Jaunty. That’s the word for Kaffe Fassett’s Watercolor Cowl. It’s a neat alternative to a scarf, taking far less fabric to achieve a warm neck via its tidy kerchief shape.
It’s also clever: A simple rectangle of vibrant color becomes a cowl with one short seam.
This project is also a convincing demonstration of how much the perception of color depends on adjacent colors. Kaffe simply changes the two background colors—from a sharp almost-black against near-white contrast to two cool blue-grays—and the effect is totally different.
It’s hard to believe the squares of “paint” are exactly the same colors in these two versions, but they are.
I learned so much from my single-repeat practice swatch for the house motif in Kaffe’s Village Scarf that I also swatched the Watercolor Cowl in miniature. I cast on 17 stitches and worked a single repeat of the 15-stitch chart. I worked a second repeat on top of the first, just to get really good at it, and I’ll use the extra edge stitches to sew the swatch into a pin cushion.
One thing I learned was that I need not fear the diagonal lines in this motif. At each color change, I followed the technique that Jen Arnall-Culliford teaches in her Intarsia 101 videos. Just do it—it works just as well on diagonals as on the straight-line color changes in the Cityscape motif.

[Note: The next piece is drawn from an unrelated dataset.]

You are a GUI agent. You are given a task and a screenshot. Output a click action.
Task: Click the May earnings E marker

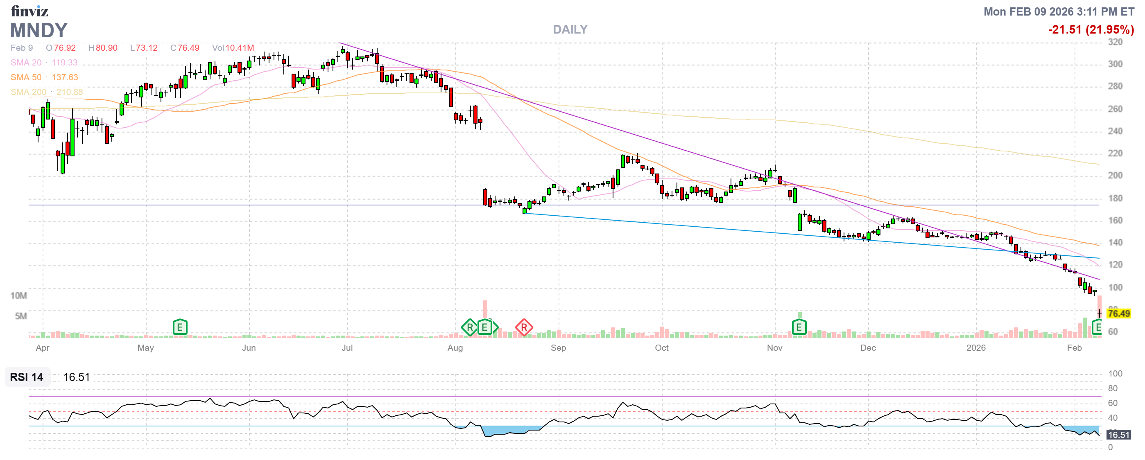180,328
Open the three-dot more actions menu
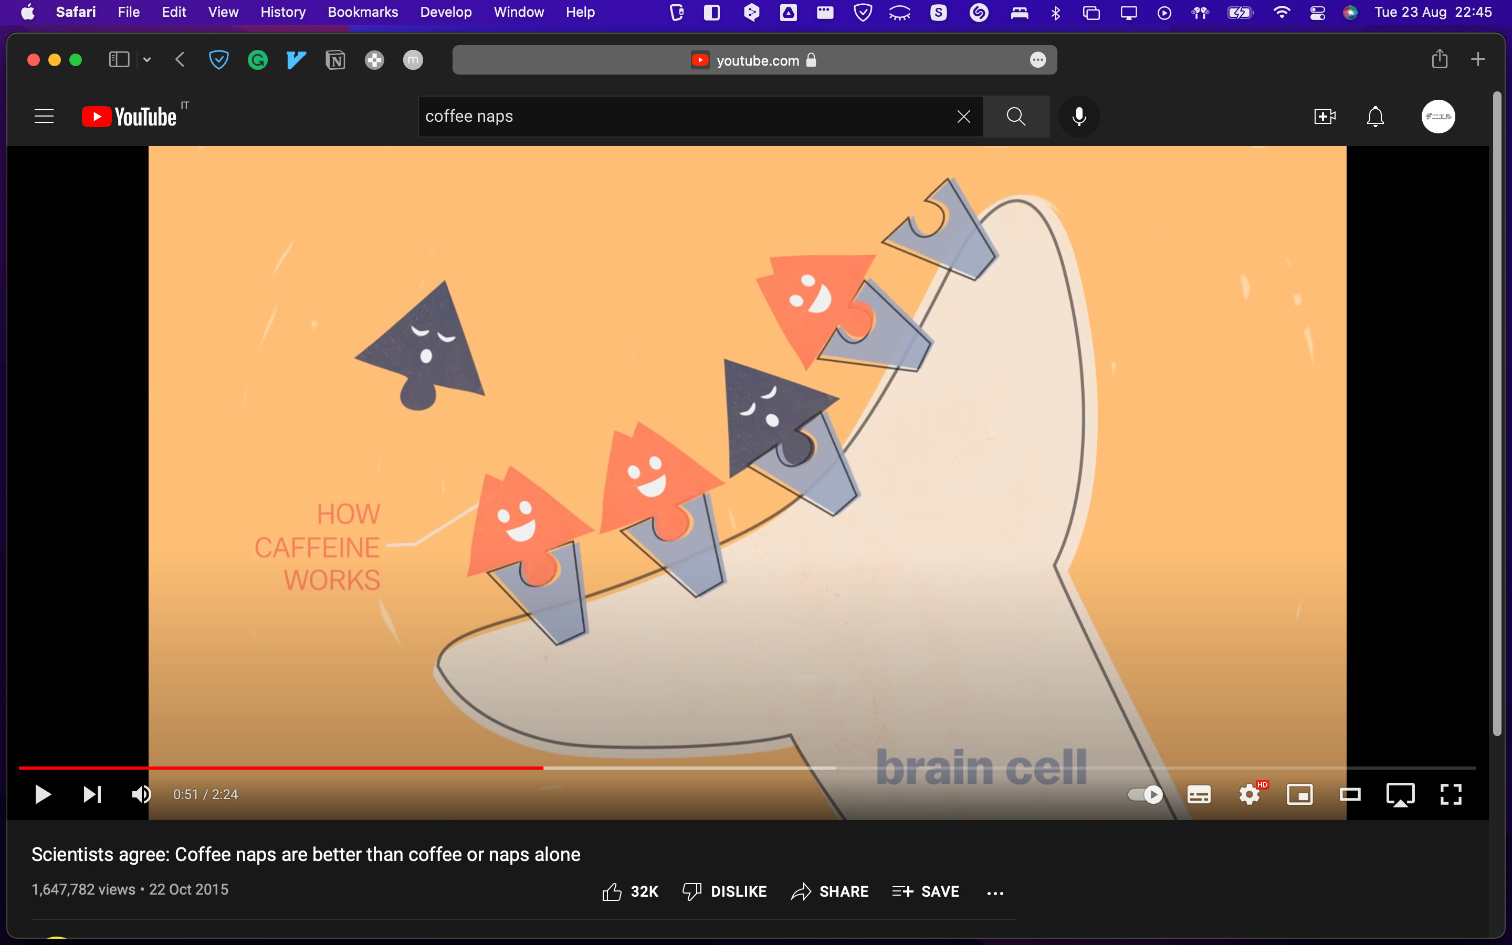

Here comes the neighborhood. More Village Scarf houses—I can’t stop making them.
Fun fact about the Watercolor Cowl: each square of “paint” takes less than a foot of yarn. This is the perfect project for knitters who are blessed with lots of oddments of Felted Tweed. (Not that I know how anyone would accumulate a lot of oddments of Felted Tweed.) Just make sure you have a ball of each of the two background colors, and off you go to cowl-land.